● **Supplied records**
........
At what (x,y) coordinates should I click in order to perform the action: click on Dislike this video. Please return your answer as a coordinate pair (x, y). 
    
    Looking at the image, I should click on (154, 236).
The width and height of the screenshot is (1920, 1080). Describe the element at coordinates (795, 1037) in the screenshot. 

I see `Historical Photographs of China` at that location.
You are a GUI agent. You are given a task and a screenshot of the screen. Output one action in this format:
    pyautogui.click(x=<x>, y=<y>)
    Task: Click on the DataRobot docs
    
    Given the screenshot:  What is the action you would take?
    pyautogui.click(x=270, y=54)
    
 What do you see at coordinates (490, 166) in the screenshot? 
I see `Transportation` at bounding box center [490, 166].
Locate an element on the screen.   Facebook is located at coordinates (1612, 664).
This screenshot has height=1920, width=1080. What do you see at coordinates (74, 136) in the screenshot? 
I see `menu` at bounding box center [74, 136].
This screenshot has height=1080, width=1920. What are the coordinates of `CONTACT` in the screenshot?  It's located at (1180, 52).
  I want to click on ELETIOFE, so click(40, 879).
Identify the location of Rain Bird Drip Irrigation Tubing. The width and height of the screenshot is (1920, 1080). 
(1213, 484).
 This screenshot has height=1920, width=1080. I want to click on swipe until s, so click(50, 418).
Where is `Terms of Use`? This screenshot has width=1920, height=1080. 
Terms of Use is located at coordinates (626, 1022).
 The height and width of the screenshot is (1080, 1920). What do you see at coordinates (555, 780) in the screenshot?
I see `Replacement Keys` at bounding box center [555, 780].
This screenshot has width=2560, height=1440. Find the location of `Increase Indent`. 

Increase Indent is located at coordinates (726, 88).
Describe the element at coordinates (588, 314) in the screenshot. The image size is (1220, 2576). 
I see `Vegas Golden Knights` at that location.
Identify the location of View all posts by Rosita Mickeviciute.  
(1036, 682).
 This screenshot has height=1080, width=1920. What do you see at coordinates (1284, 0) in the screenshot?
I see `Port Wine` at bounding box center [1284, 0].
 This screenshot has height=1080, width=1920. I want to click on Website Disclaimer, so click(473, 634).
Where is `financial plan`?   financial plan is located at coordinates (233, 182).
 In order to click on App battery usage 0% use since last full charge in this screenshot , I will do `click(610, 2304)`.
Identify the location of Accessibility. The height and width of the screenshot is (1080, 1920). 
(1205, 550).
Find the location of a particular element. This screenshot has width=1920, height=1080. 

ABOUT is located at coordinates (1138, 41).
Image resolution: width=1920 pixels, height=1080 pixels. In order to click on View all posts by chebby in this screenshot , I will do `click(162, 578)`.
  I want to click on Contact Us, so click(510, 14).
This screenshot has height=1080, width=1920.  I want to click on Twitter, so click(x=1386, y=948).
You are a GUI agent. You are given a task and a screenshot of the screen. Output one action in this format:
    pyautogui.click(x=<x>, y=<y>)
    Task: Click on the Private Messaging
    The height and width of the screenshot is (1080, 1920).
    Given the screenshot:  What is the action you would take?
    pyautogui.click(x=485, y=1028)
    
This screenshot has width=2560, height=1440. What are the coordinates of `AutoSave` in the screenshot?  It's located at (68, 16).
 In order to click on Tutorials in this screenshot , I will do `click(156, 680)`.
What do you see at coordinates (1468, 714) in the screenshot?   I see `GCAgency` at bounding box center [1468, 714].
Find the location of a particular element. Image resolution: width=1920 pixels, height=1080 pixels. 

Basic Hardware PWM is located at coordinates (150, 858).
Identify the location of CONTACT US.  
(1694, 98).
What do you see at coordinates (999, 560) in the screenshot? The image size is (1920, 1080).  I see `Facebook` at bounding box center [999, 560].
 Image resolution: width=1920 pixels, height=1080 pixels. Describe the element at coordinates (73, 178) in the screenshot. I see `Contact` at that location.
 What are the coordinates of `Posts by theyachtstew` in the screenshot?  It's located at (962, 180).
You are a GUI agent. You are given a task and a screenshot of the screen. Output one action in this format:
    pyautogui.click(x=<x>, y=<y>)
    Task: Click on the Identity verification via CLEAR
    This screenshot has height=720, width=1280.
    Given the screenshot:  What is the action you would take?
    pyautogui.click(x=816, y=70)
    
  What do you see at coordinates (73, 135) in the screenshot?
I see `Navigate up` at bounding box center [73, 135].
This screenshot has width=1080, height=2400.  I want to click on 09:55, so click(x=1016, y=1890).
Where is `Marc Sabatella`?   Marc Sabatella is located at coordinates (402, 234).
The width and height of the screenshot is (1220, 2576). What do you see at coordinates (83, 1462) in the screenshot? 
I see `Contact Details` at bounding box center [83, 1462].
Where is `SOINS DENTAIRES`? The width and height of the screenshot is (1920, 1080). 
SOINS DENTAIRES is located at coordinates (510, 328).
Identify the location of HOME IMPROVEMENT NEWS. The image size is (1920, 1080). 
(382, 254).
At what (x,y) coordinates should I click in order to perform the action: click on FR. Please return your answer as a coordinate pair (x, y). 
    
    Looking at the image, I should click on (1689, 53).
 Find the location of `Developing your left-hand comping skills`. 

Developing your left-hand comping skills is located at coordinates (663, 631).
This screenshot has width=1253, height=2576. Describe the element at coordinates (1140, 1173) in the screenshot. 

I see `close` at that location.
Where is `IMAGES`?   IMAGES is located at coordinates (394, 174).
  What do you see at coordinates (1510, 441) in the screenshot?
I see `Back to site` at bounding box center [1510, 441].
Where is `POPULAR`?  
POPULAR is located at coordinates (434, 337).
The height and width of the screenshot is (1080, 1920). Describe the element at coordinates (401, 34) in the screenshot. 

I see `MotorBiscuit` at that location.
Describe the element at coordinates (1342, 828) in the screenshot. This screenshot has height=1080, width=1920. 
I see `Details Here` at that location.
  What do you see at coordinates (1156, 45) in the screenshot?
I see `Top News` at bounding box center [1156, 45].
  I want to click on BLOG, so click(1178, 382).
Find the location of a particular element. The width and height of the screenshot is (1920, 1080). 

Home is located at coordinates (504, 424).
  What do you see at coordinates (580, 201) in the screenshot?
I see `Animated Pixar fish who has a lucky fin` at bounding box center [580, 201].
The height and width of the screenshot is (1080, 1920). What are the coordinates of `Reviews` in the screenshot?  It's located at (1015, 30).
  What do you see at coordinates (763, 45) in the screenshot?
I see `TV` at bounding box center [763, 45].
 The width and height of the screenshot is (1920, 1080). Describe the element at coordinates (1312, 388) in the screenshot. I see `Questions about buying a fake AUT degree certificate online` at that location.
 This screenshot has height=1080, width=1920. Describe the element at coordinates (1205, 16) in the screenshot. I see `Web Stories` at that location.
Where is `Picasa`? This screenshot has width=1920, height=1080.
........
● **Written instruction**
Repeat the rows word for word, starting at the first line and ending at the line that contains "This screenshot has height=1920, width=1080. I".

● **Task result**
At what (x,y) coordinates should I click in order to perform the action: click on Dislike this video. Please return your answer as a coordinate pair (x, y). 
    
    Looking at the image, I should click on (154, 236).
The width and height of the screenshot is (1920, 1080). Describe the element at coordinates (795, 1037) in the screenshot. 

I see `Historical Photographs of China` at that location.
You are a GUI agent. You are given a task and a screenshot of the screen. Output one action in this format:
    pyautogui.click(x=<x>, y=<y>)
    Task: Click on the DataRobot docs
    
    Given the screenshot:  What is the action you would take?
    pyautogui.click(x=270, y=54)
    
 What do you see at coordinates (490, 166) in the screenshot? 
I see `Transportation` at bounding box center [490, 166].
Locate an element on the screen.   Facebook is located at coordinates (1612, 664).
This screenshot has height=1920, width=1080. What do you see at coordinates (74, 136) in the screenshot? 
I see `menu` at bounding box center [74, 136].
This screenshot has height=1080, width=1920. What are the coordinates of `CONTACT` in the screenshot?  It's located at (1180, 52).
  I want to click on ELETIOFE, so click(40, 879).
Identify the location of Rain Bird Drip Irrigation Tubing. The width and height of the screenshot is (1920, 1080). 
(1213, 484).
 This screenshot has height=1920, width=1080. I want to click on swipe until s, so click(50, 418).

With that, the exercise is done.